→ **Job item A**:
List in full every row below that contains the word "element". Case counts.

However, despite the increasing success Merrill was achieving in transforming Elmvale’s production into the more profitable knitting yarns, the effort still did not result in transforming Elmvale into a profitable mill and, in early December 1958, Elmvale decided to terminate operations. Antiquated machinery and labor problems contributed significantly to its plight, as was then the situation in many New England mills. In addition, 1958 was a poor year in the textile industry.
The loss of this account was a serious blow to plaintiff. Elmvale was the most important segment of its worsted division, constituting its only substantial worsted wool account.9 One of the principal reasons for having organized plaintiff just eight months before was to have such a worsted division. The Elm-vale account was a steadily growing one and was, by December 1958, generating commissions at the rate of over $2,000 a month. This amount contributed substantially to defraying the overhead of plaintiff’s New York City office, including the salaries of Merrill and another salesman, Heyman, who spent much of their time on the Elmvale account.10 Plaintiff’s own financial situation was weak. While it had been in operation only eight months, plaintiff had, as of December 31, 1958, incurred [849]*849an operating loss during this poor industry year of over $17,000, and was at that time actually insolvent.11 Plaintiff had anticipated that the growing Elmvale account would go far toward eliminating the operating loss it was incurring during these first months.
Faced with this serious threat to its corporate existence, at least in its then form, plaintiff (Merrill) diligently attempted' to obtain another worsted mill account but did not succeed. Such a selling agency account is extremely difficult to secure.
Kinney’s son (whose given name was also Carey, but who is referred to as “Brud”) had been associated with Elm-vale since 1940. He had worked in every phase of the business, including production, management, and financing. It was the father’s hope that his son would ultimately succeed him in becoming the dominant force in the business. In December 1958, he was serving in the capacity of treasurer.
Merrill explored every avenue to save the Elmvale account. Knowing of Kinney’s attachment to the Elmvale name and his desire to insure his son’s business future, Merrill inquired whether Kinney would be interested in continuing in business if a satisfactory mill could be found in some other location. Kinney replied that such a possibility would be given every consideration and Merrill immediately so advised Waterman and Largen.
Very shortly thereafter, still in December 1958, Largen located a mill in Laurens, South Carolina, which produced substantially the same products as Elmvale and which was for sale. Investigation of the prospect then proceeded, including personal visits to the plant by the Kinneys and one of their top production employees, Augeri, as well as by Merrill and Largen. A formal report made after a week-long intensive study by Brud Kinney and Augeri contained favorable findings.

→ **Job item B**:
Print the portion of the Elmvale mill passage between "Very shortly thereafter, still" and "contained favorable findings.", inclusive, word for word.

→ **Material provided**:
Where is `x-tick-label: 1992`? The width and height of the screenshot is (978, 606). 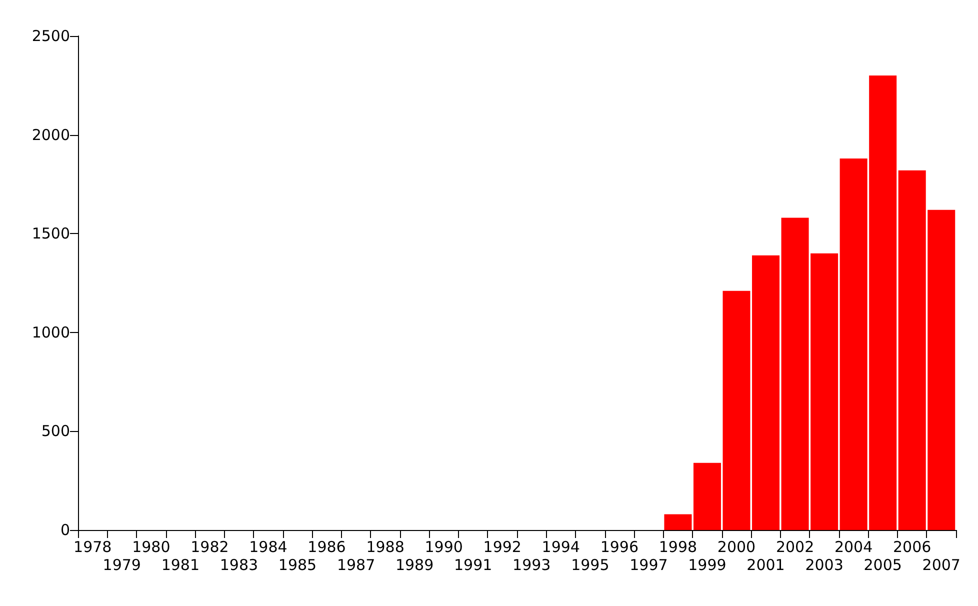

---

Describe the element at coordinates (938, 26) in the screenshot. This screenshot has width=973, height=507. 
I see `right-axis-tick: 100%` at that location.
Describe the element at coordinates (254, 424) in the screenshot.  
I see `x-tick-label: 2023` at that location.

==

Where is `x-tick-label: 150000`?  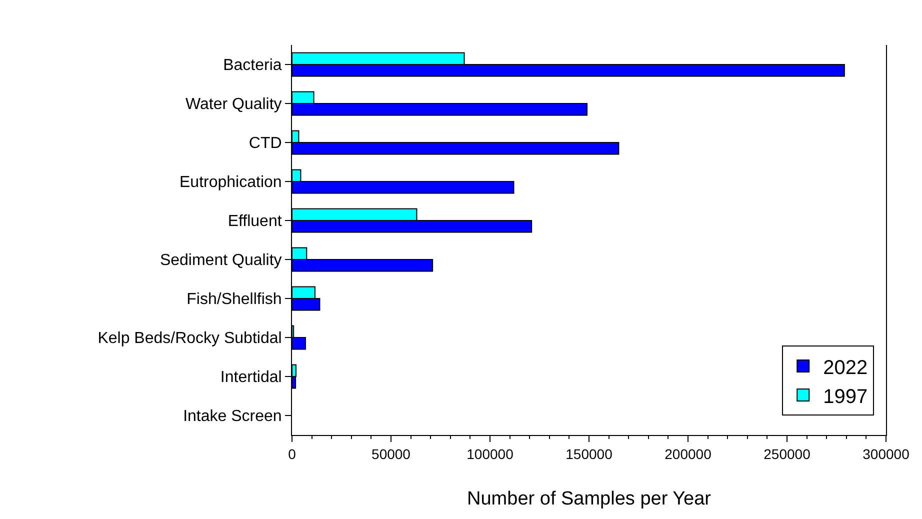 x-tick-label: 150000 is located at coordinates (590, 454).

→ **Answer area A**:
Describe the element at coordinates (938, 26) in the screenshot. This screenshot has width=973, height=507. 
Describe the element at coordinates (254, 424) in the screenshot.  

→ **Answer area B**:
Very shortly thereafter, still in December 1958, Largen located a mill in Laurens, South Carolina, which produced substantially the same products as Elmvale and which was for sale. Investigation of the prospect then proceeded, including personal visits to the plant by the Kinneys and one of their top production employees, Augeri, as well as by Merrill and Largen. A formal report made after a week-long intensive study by Brud Kinney and Augeri contained favorable findings.